Grief worsens every decade
My Grandfather passed away in the 1970s when I was still young. He was my entire world, and I was very, very close to him. He tought me about tradition and how to treat others with love and respect. He taught me the outdoors. He spent genuine time with me and a lot of it. I can still feel the love he radiated swelling inside of me. He lived at a beautiful grand lake house up north and was the life of any party. Boating, conversation, relaxation, laughter is what I remember the most. I spent every weekend and summer with him. He had experienced great loss earlier in his life and was just happy for each day and to be surrounded by loved ones and grandchildren. He had a special magic about him that I have never found anywhere else or in anyone else.
Grandmother did not tell us he got sick until after he was gone. My parents did not tell me either. He went from perfectly healthy and robust to deceased in a couple of weeks. We (including my parents) still do not understand what happened to him. The doctor said it was leukemia, but it does not make sense to the family even to this day as he was totally healthy and feeling great. He was 73, and our feeling is that it would likely have taken longer than 2 weeks for someone to pass of leukemia. Perhaps we are wrong, but even my uncle who is a doctor is very suspicious.
The pain of his loss haunts me horribly to this day. I wear it like a heavy jacket that keeps getting heavier, and I can not escape the pain of his loss. I wonder if he asked to see any of his grandchildren on his deathbed, and I wonder if he was comforted at all. No one understands and our family has never been the same. Most of us were taken to the gravesite as the first notification of his passing.
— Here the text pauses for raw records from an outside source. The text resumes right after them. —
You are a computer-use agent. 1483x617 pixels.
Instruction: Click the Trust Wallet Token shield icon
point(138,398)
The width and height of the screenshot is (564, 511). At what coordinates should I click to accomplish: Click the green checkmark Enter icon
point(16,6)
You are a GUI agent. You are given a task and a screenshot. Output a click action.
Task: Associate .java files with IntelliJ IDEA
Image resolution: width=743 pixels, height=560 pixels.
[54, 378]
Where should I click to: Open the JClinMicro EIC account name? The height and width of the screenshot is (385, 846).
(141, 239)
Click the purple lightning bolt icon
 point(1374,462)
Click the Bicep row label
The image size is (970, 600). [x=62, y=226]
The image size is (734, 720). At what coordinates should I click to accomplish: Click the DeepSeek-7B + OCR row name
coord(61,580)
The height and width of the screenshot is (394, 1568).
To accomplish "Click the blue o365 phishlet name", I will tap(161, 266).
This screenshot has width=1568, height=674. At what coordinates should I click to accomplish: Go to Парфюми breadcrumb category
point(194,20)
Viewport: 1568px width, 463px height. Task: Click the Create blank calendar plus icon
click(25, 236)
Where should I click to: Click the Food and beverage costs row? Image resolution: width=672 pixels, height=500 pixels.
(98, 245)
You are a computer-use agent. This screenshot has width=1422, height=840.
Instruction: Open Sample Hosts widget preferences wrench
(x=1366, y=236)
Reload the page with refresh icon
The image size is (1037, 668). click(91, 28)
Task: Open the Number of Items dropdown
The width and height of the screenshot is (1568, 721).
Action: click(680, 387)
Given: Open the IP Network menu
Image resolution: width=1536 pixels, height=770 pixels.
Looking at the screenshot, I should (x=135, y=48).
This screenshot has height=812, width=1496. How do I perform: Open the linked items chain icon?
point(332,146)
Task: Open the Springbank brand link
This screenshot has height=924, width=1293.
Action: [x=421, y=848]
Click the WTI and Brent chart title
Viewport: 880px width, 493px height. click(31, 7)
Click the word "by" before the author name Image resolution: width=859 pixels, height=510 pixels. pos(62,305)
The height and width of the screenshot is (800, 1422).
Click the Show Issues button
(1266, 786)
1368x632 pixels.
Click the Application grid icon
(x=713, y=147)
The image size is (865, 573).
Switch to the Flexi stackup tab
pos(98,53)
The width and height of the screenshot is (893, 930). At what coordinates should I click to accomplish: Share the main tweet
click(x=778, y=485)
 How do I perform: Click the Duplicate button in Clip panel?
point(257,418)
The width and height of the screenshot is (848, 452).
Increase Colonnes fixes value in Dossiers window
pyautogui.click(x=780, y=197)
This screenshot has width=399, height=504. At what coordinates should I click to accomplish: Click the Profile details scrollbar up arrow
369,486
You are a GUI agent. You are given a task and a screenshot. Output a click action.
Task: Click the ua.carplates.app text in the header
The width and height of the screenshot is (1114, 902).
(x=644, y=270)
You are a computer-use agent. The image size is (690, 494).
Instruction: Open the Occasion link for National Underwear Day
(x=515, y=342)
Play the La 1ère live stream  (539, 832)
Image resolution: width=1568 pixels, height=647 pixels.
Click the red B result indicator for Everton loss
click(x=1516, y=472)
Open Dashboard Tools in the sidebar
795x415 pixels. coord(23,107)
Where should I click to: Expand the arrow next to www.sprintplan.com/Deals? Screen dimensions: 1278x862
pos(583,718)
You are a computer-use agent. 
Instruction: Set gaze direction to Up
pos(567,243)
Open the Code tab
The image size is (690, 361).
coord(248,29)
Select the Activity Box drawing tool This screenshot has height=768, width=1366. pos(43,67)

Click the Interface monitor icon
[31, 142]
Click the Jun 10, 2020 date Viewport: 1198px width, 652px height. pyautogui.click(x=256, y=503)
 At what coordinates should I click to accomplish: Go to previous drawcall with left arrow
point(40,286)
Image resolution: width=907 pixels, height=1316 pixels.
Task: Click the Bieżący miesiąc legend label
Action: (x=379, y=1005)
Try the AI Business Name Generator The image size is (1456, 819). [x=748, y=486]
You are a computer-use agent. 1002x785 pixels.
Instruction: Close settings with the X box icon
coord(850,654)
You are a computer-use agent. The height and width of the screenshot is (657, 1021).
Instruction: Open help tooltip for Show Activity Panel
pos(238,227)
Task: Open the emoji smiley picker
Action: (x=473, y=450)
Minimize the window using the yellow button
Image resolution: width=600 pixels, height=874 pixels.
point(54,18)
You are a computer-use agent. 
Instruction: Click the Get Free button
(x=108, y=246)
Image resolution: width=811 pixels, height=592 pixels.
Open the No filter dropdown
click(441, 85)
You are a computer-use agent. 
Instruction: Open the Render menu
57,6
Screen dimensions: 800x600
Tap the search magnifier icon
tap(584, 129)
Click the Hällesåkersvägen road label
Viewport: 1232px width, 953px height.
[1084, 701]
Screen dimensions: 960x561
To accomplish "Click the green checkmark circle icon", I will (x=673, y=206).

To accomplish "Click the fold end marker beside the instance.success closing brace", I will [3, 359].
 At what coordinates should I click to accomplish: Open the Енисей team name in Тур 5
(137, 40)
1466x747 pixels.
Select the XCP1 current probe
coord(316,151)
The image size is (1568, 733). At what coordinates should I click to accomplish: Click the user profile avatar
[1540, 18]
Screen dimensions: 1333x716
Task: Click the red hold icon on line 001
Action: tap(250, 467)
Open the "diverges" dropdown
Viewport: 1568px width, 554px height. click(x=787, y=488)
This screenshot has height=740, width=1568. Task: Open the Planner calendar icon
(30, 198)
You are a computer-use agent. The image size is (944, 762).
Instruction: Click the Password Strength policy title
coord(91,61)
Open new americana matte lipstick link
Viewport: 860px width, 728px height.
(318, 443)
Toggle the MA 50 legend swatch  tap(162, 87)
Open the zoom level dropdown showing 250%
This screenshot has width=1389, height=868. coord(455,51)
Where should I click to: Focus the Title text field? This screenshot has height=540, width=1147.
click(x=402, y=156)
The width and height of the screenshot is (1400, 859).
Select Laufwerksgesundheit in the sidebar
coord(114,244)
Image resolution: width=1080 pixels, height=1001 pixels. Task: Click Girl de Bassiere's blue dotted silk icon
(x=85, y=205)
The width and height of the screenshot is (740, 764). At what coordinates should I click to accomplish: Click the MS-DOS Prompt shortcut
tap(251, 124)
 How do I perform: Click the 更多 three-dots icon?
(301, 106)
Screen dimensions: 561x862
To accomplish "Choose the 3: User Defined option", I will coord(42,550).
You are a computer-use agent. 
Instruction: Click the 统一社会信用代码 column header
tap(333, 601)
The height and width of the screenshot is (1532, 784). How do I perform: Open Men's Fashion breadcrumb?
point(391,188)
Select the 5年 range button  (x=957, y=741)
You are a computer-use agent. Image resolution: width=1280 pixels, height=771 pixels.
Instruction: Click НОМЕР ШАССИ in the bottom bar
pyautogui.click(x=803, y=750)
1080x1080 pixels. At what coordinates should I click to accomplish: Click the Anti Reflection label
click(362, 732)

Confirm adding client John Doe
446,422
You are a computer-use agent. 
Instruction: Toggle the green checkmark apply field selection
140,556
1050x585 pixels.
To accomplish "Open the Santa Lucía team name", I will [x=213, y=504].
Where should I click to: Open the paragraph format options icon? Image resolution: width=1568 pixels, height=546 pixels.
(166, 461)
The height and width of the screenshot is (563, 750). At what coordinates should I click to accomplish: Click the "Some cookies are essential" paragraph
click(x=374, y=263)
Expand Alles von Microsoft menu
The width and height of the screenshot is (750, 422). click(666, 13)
I am successful, married and with beautiful young children and should not be thinking about this anymore as it does not make any sense... Yet the pain of loss will not go away. I have lost other close loved ones since and do not have these feelings. I think about my Grandfather every day. Sometimes I wonder if I have post traumatic stress disorder, but I do not believe in any one specific diagnosis as an answer or a pathway to healing. I believe I just have a broken heart. Any comments would be appreciated. Thank you.